# Set task
Recast every line of the entries below as a two-column Markdown table headed Row and Line, with a sequential row number and the line's text. Skip blank lines and omit the pictures.

# Data for the task
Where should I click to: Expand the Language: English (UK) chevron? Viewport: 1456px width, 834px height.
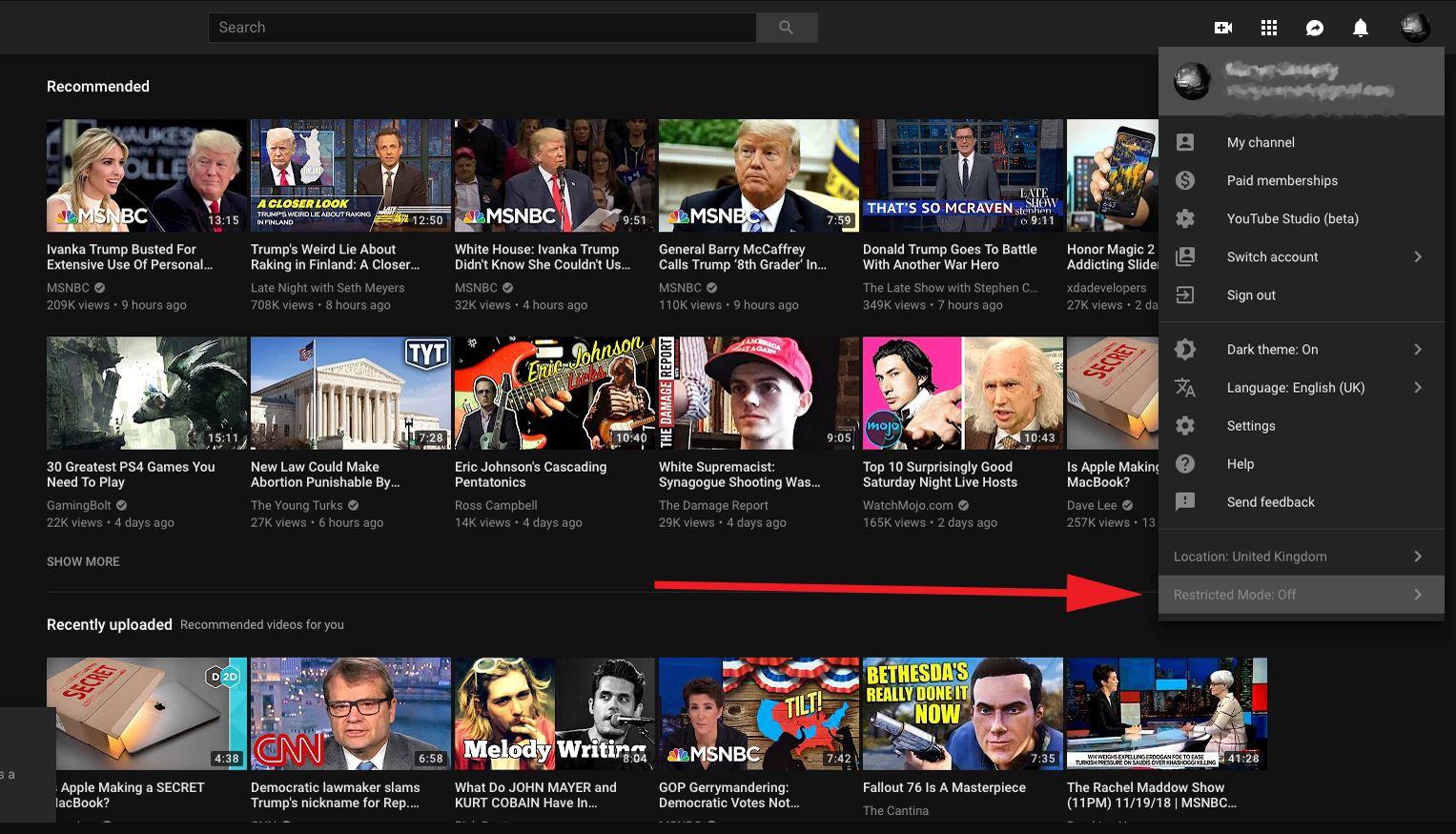[x=1417, y=388]
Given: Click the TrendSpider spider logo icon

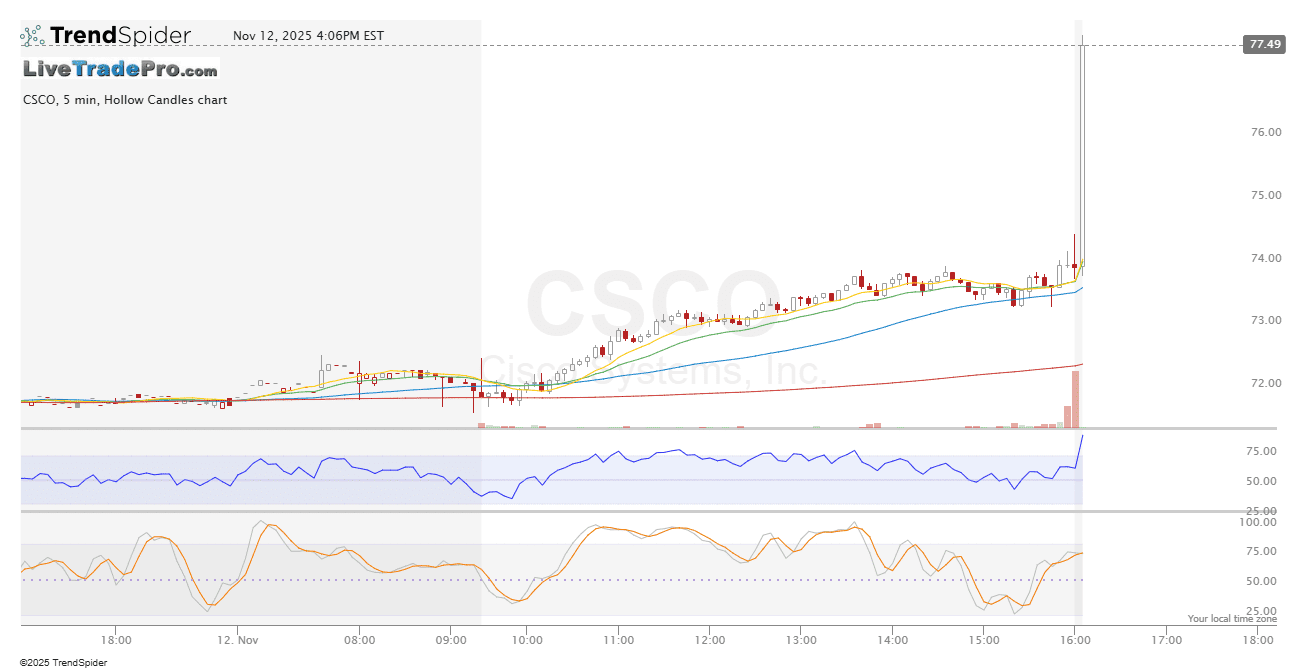Looking at the screenshot, I should [x=32, y=36].
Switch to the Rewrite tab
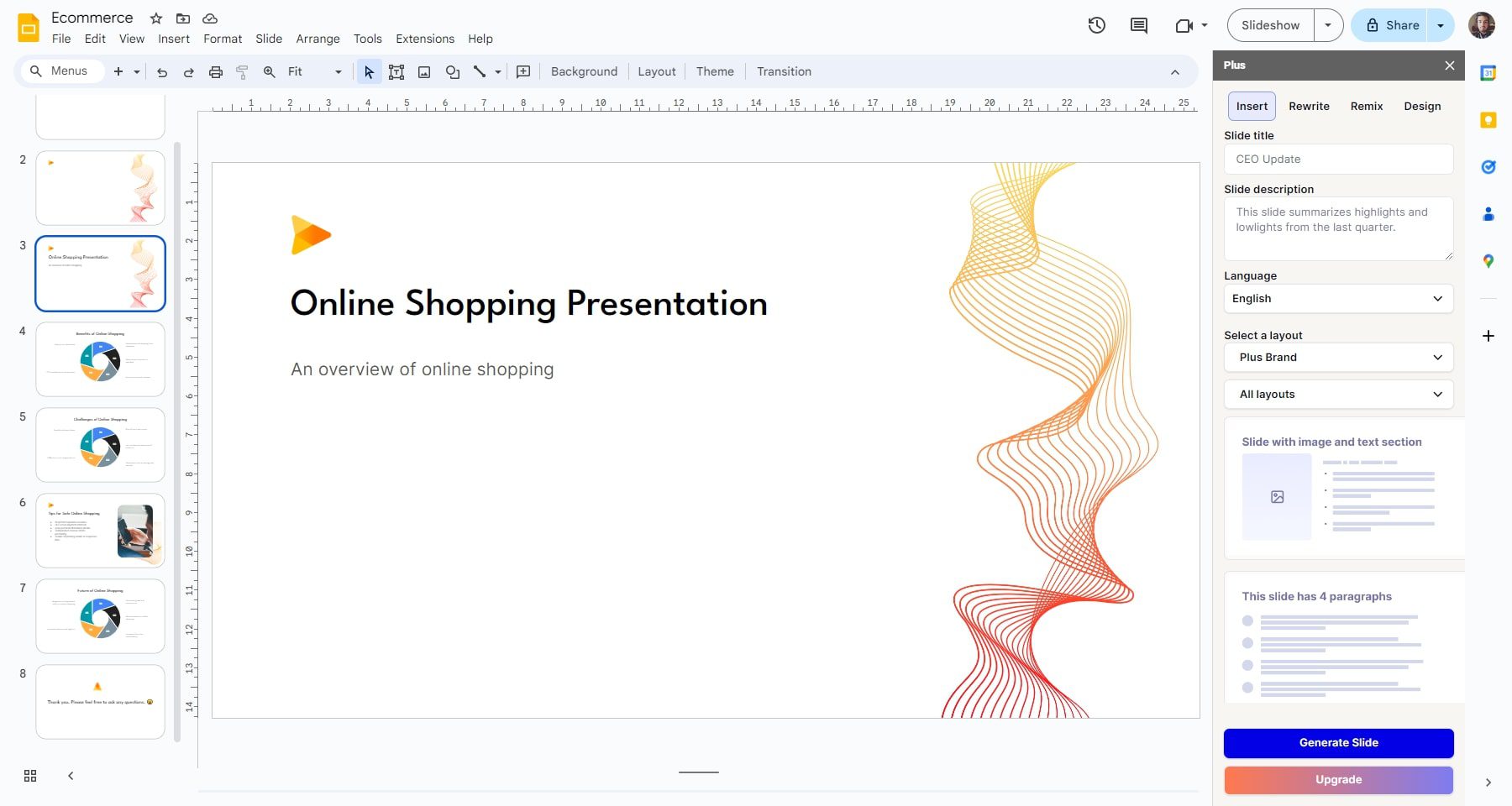 click(1308, 106)
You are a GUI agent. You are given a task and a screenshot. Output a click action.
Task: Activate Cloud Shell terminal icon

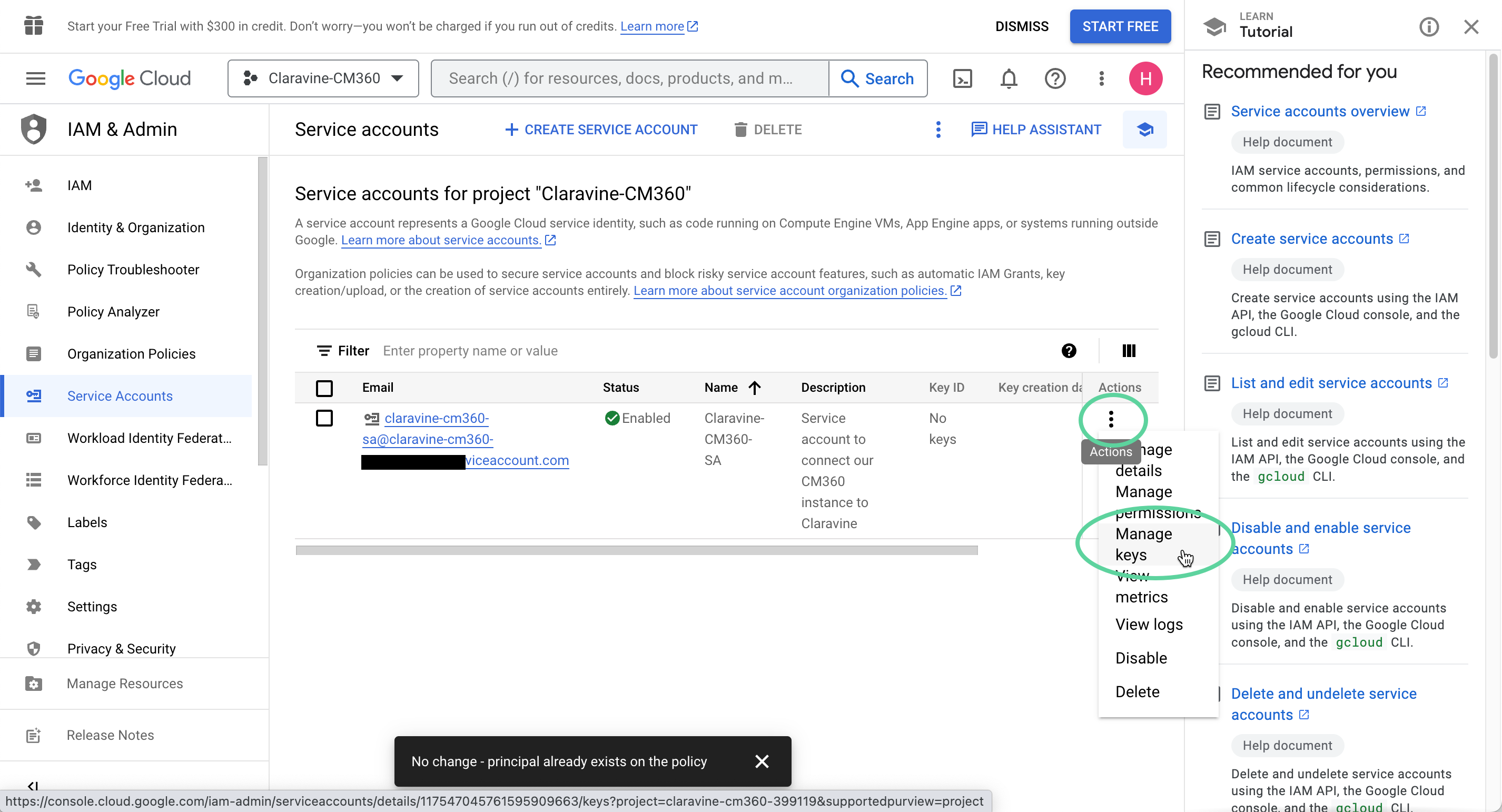point(963,78)
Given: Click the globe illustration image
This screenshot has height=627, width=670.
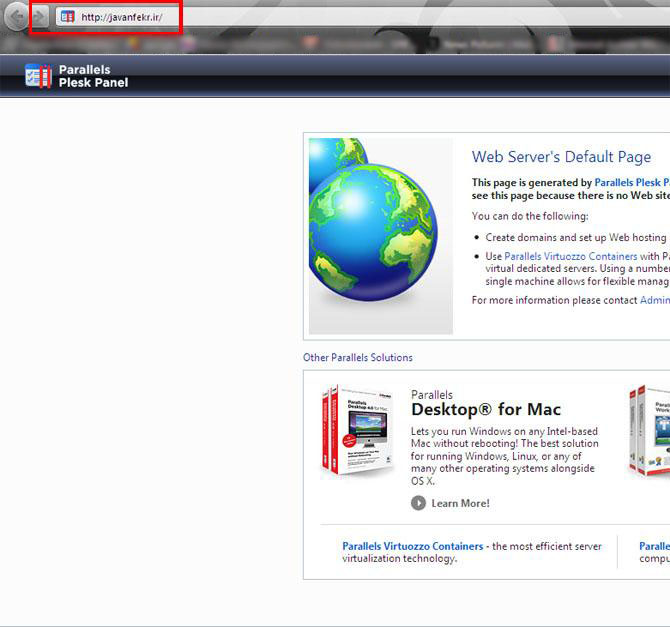Looking at the screenshot, I should pyautogui.click(x=380, y=235).
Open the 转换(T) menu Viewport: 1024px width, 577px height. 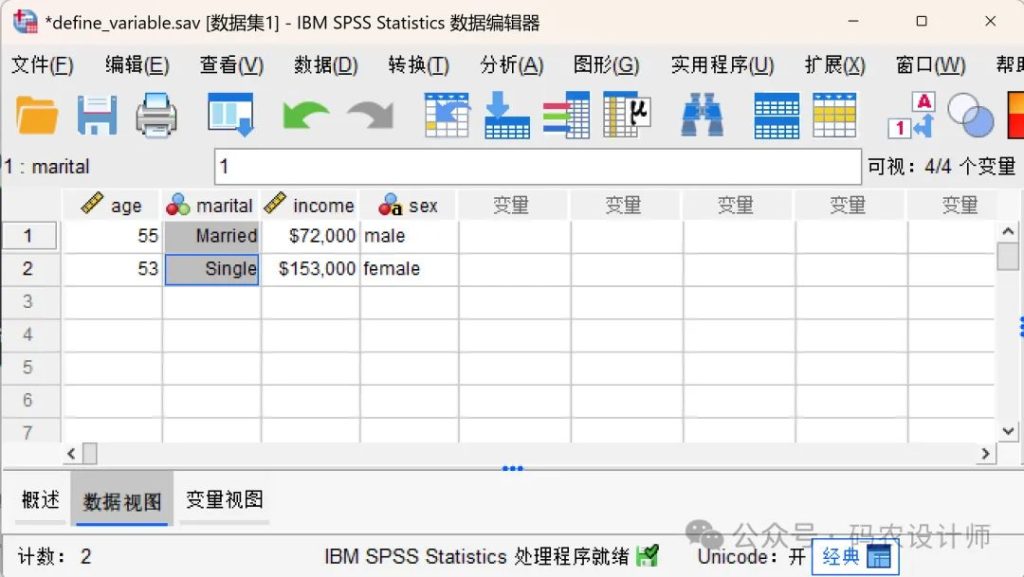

# Written answer
| Row | Line |
|---|---|
| 1 | Where should I click to: Expand the Language: English (UK) chevron? Viewport: 1456px width, 834px height. |
| 2 | [x=1417, y=388] |
| 3 | Given: Click the TrendSpider spider logo icon |
| 4 | Looking at the screenshot, I should [x=32, y=36]. |
| 5 | Switch to the Rewrite tab |
| 6 |  click(1308, 106) |
| 7 | You are a GUI agent. You are given a task and a screenshot. Output a click action. |
| 8 | Task: Activate Cloud Shell terminal icon |
| 9 | point(963,78) |
| 10 | Given: Click the globe illustration image |
| 11 | This screenshot has height=627, width=670. |
| 12 | Looking at the screenshot, I should pyautogui.click(x=380, y=235). |
| 13 | Open the 转换(T) menu Viewport: 1024px width, 577px height.  |